Barack Obama hoards the race issue

God bless Geraldine Ferraro for pointing out the obvious, which is that a slightly corrupt, vapid (albeit intelligent) neophyte could never have risen as fast and as quickly as he did in politics if it hadn’t been for the fact that he has the skin color the media is looking for in a presidential candidate. Okay, that’s not quite right, because Bobby Jindal has almost precisely the same color, but was ignored to death by the media (something the voters, fortunately, themselves ignored). It’s not just skin color; it’s the correct racial pedigree, and Obama has it.

And thank you to the Wall Street Journal for pointing out that, while Obama claims to be a healer and a unifier, he has spent much of the campaign making his own race an issue, but refusing to let anyone else speak of it — itself a divisive act:

Is it just us, or does Barack Obama seem a mite too quick to play the race card when facing criticism from political opponents?

In recent days, the Obama camp has been demanding an apology from Geraldine Ferraro, the former Vice Presidential candidate and current Hillary Clinton supporter who last week let slip that, “If Obama was a white man, he would not be in this position. And if he was a woman of any color, he would not be in this position. He happens to be very lucky to be who he is. And the country is caught up in the concept.”

Though Ms. Ferraro resigned from the Clinton campaign yesterday, her remarks reveal little more than a firm grasp of the obvious, even if she could have found a less artless way to express herself. There is no disputing that Mr. Obama’s skin color has been a political boon for him to date. And the suggestion that saying so aloud betrays racial animus implies that only the Illinois Senator can discuss the issue of race in regard to his candidacy.
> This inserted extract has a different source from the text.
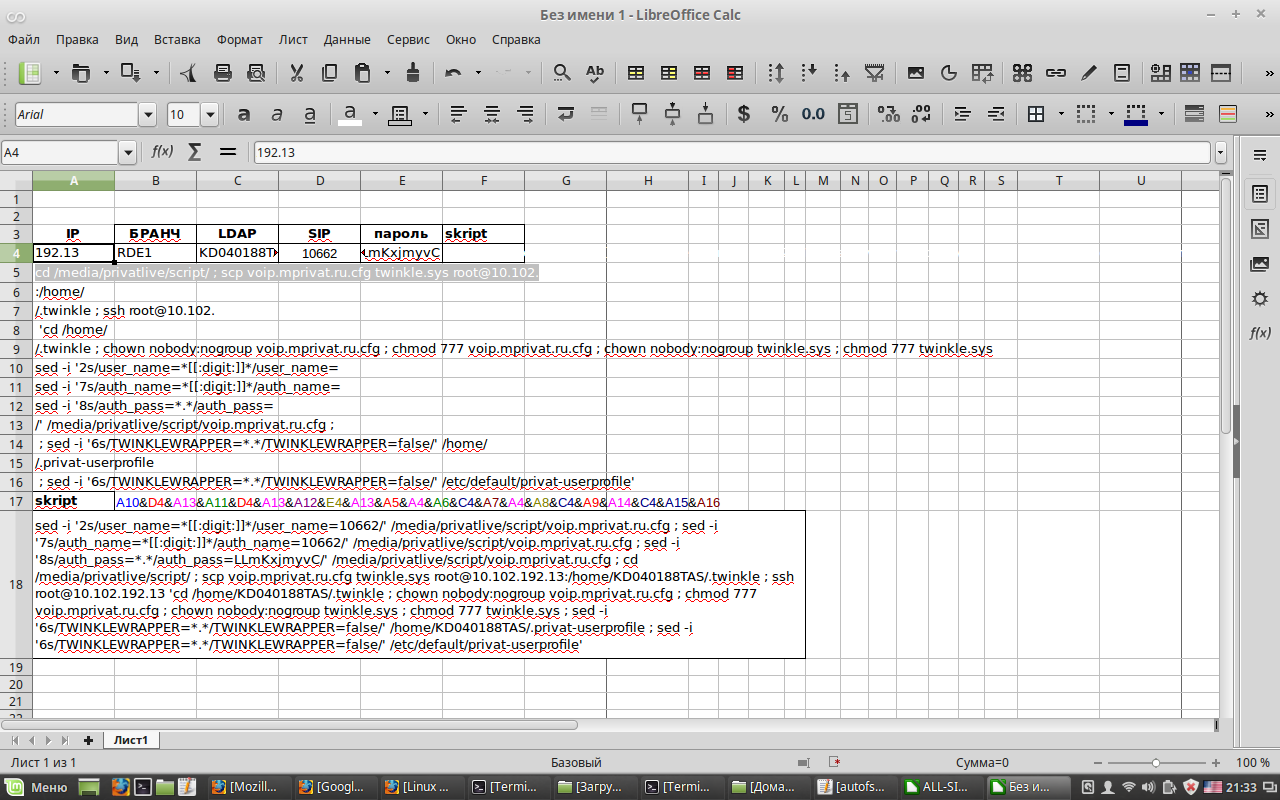Screen dimensions: 1280x800
Task: Open the Данные menu
Action: (347, 40)
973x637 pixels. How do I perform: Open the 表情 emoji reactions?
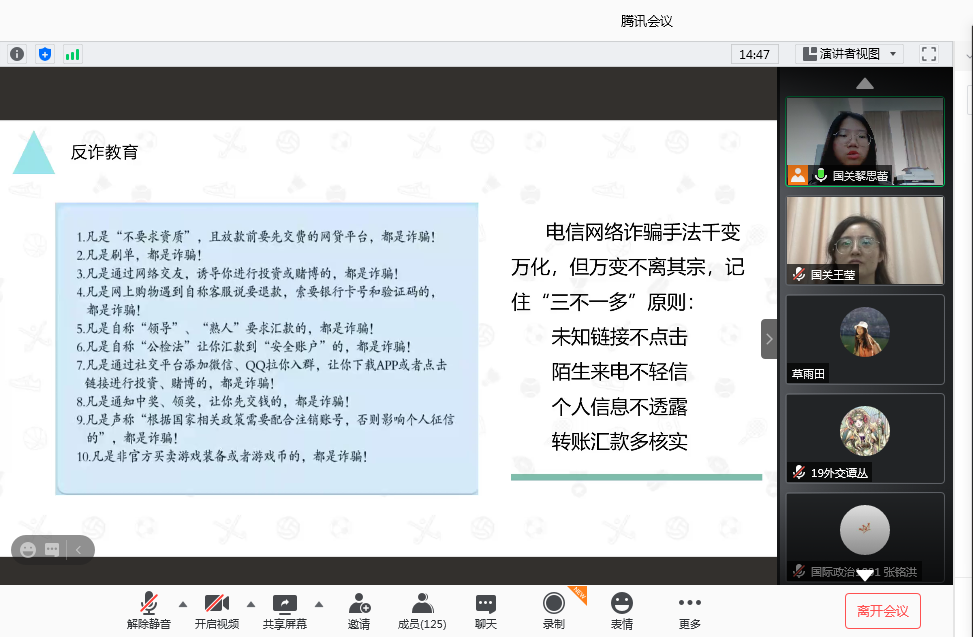tap(622, 609)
Back in January, the Obama campaign was on similarly shaky ground when it accused Mrs. Clinton of belittling Martin Luther King Jr. by stating that “it took a President” to pass the Civil Rights Act of 1964. Mrs. Clinton was stating a fact, not slighting King, and the context in which she uttered the statement made that perfectly clear.

We’re not suggesting that the Obama campaign has never been justified in crying foul over racially tinged remarks out of the Clinton camp. When Bill Clinton gratuitously invoked Jesse Jackson after Mr. Obama won the South Carolina primary, he was clearly trying to define the Senator’s victory in narrowly racial terms.

But for all of Mr. Obama’s soaring rhetoric about the nation’s need for a post-racial politics that “brings the American people together,” his campaign at times has seemed overly sensitive about race. It also seems to want it both ways. Mr. Obama claims that his brand of politics transcends race, but at the same time he’s using race as a shield to shut down important and legitimate arguments.

As for me, I’d have no problem with a President of any race, color or creed, provided that he (or she) satisfy my requirements for a president:  experienced; not corrupt; conservative; and able to recognize that, whether it is engaged in War with Jews, Christians or the West generally, Islam is a dangerous religion that needs to be taken seriously and tamed.   I do not want to have foisted upon me a President who is inexperienced, corrupt and ridiculous liberal (with everything that implies), not because people are voting for those qualities, but because people have been flim-flammed into believing that, if they don’t vote for such a man, they will be racists.